■ **EXCERPT PROVIDED**

[Start of section]

Hurricanes’ Frederik Andersen epitomizes perseverance

The goalie is Carolina’s nominee for the Bill Masterton Memorial Trophy

Hurricanes goaltender Frederik Andersen is the PHWA Carolina chapter’s nominee for the Bill Masterton Memorial Trophy. (Karl B. DeBlaker / AP Photo)

RALEIGH — Frederik Andersen has noticed he bruises more easily, the pucks that he used stop without repercussions sometimes leaving a reminder of what he’s gone through the past five months.

“I guess you could call it an obstacle that I’m proud of the way I handled throughout the process,” said Andersen, the Professional Hockey Writers Association Carolina chapter’s nominee for the Bill Masterton Memorial Trophy, which is given annually to the NHL player “best exemplifying perseverance, sportsmanship and dedication to hockey.”

In November, Andersen was listed as out indefinitely with a blood-clotting issue which was later revealed to be deep-vein thrombosis resulting in pulmonary embolisms.

“I was dealing with some pain low in the lungs,” he said of initially noticing something wasn’t right, “and that’s what kind of hindered me breathing. … I was playing through a game with a little bit of pain, and I was like, ‘Oh, this is not great,’ but I felt like it was not the worst I’ve played through. And all of a sudden we’re being told you can’t be on the ice.”

[End of section]

■ **INFORMATION**

[Start of section]

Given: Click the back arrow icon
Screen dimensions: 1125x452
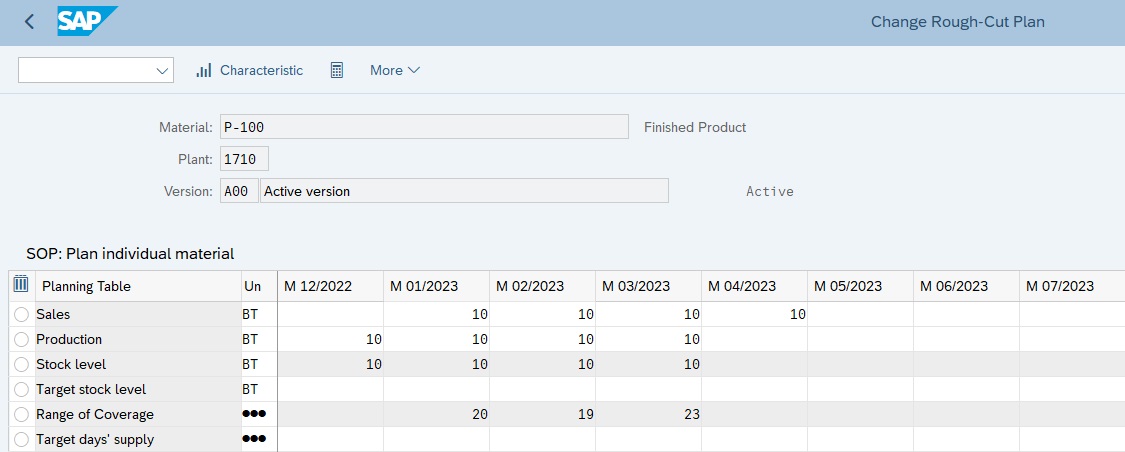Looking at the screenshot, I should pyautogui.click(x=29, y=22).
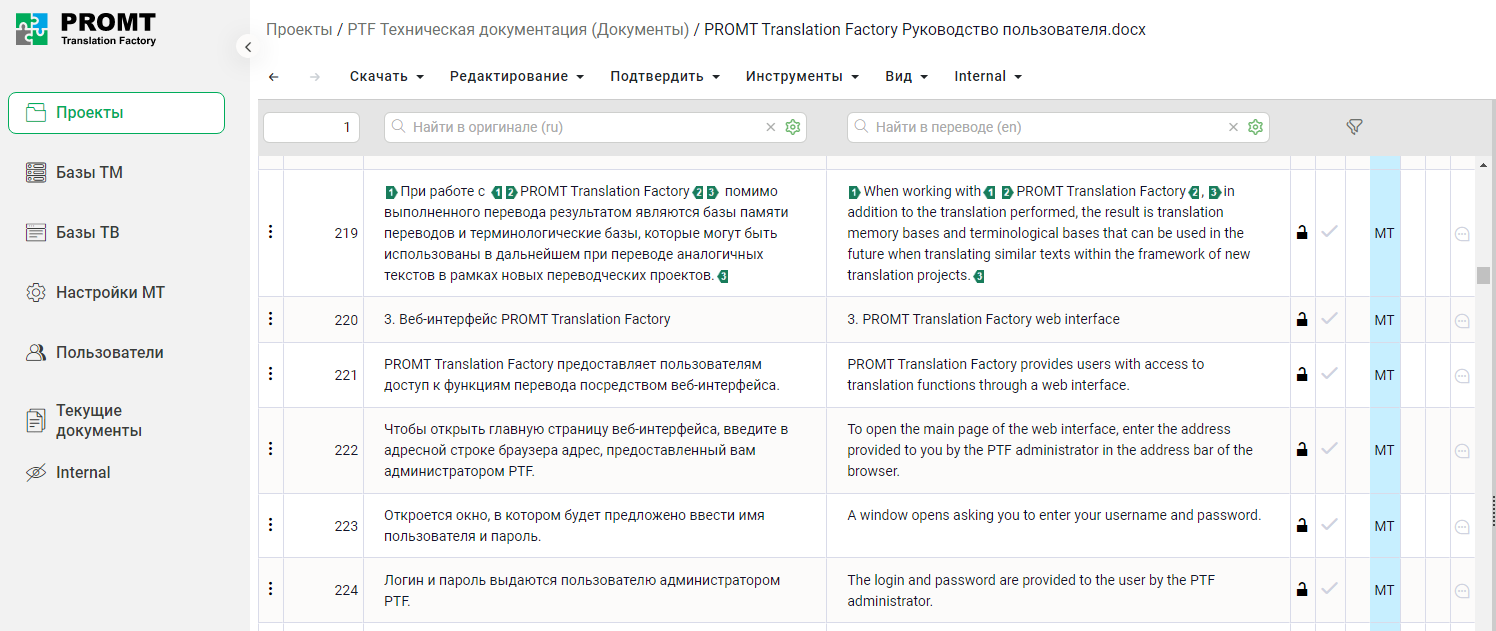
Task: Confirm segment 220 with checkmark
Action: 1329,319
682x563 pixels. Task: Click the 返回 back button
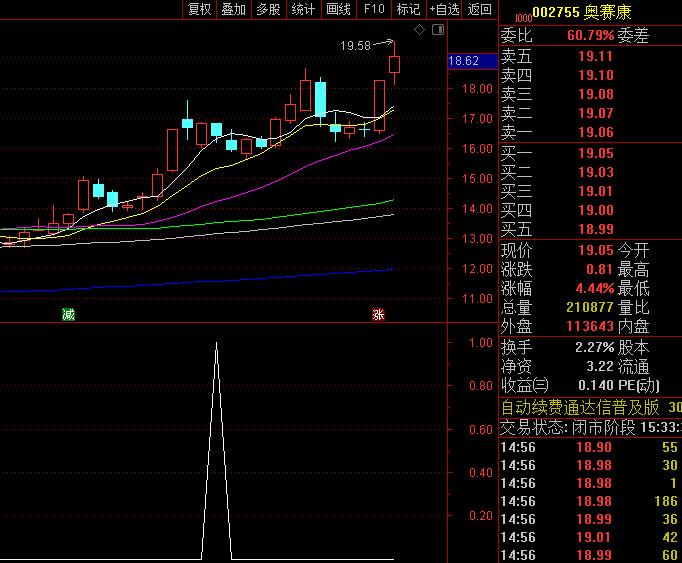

[End of section]

■ **TASKS AND EXERCISES**
[A] Please output the stretch of the article on Frederik Andersen from "In November, Andersen" through "in pulmonary embolisms.", word for word.
[B] Go on with the article on Frederik Andersen from the point where it stops.
The data has no connection to the article on Frederik Andersen.

■ **EXPECTED RESULTS**
[A]
In November, Andersen was listed as out indefinitely with a blood-clotting issue which was later revealed to be deep-vein thrombosis resulting in pulmonary embolisms.

[B]
Andersen’s first step once he was diagnosed was learning as much as he could about the condition — “I think I’ve been very curious as a person,” he said — and then working with his doctors, trainers and the Hurricanes to come up with a treatment plan and, eventually, a roadmap to getting back on the ice.

“It was a minimum of three months on a heavy dose of blood thinners,” he said, “and that, obviously, would limit my access to be on the ice. And that was probably the biggest shock, to be honest.”

With an expected timetable of three to six months for his condition to clear up, Andersen was able to move past the initial scare of the diagnosis and focus on resuming a career that had been in jeopardy.

“Once I knew that, I was like, ‘OK, well, we can treat it as an offseason almost,’” he said. “And that’s where my trainer, Scot (Prohaska), and Billy (Burniston, the Hurricanes’ head strength and conditioning coach) in the room here kind of collaborated a little bit just to come up with a plan. … It took some weeks and months to kind of ramp up to full speed and being able to do what I would normally do in an offseason in terms of (the intensity level of) exercise.”

On Jan. 31, the Hurricanes revealed Andersen’s diagnosis to the public and also announced he had been cleared to resume on-ice conditioning. On March 7, he made his first start in more than four months, stopping 24 of 25 shots in a 4-1 home win over the Montreal Canadiens.

He won all seven of his starts in March, not allowing more than two goals in any of those games, and is 11-2-0 with a .927 save percentage, 1.97 goals-against average and two shutouts after a loss Thursday to the visiting Bruins — his first defeat since his final start before his diagnosis.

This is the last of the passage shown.